No, I had to get to know this girl. I was going to have to track her down and get her attention in a major way before she had a chance to leave the arena and write me off as a chance meeting that was never going to go anywhere because of who I was, though given my reputation I could understand why a girl would want to avoid getting entangled because of who I was.

Then again she didn’t know any of that if she really didn’t follow the band. Unless her friend told her about it.

I shook my head. I was overthinking all of this, and that was a weird feeling too. I hadn’t been this in my head about trying to get a girl since middle school, and that had been a long fucking time ago.

I needed to impress this girl. I needed to get her attention. Luckily I was sort of in a unique position to do just that considering I was in the middle of an arena about to step back out on stage for another number. Already I could hear the opening strains blasting through the stage as the guys started, and any moment now the hydraulic platform I was on would hiss and I’d pop up out of the floor onto the stage and start singing.

I listened and figured I had just enough time for a quick text message.
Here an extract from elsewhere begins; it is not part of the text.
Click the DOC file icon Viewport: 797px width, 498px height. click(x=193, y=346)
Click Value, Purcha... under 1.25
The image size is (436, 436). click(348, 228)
I was suddenly really glad I’d grabbed her number. I dashed off a text and was slipping my phone back into my pocket just as I heard a familiar hiss that meant it was showtime.

In more ways than one. I felt the familiar rush and the clenching in my stomach I got every time I went out onstage, but this time it was accompanied by something else. A burning yearning deep in the pit of my stomach because she was out there, somewhere.

And I was going to find her and dazzle her with a little bit of star power!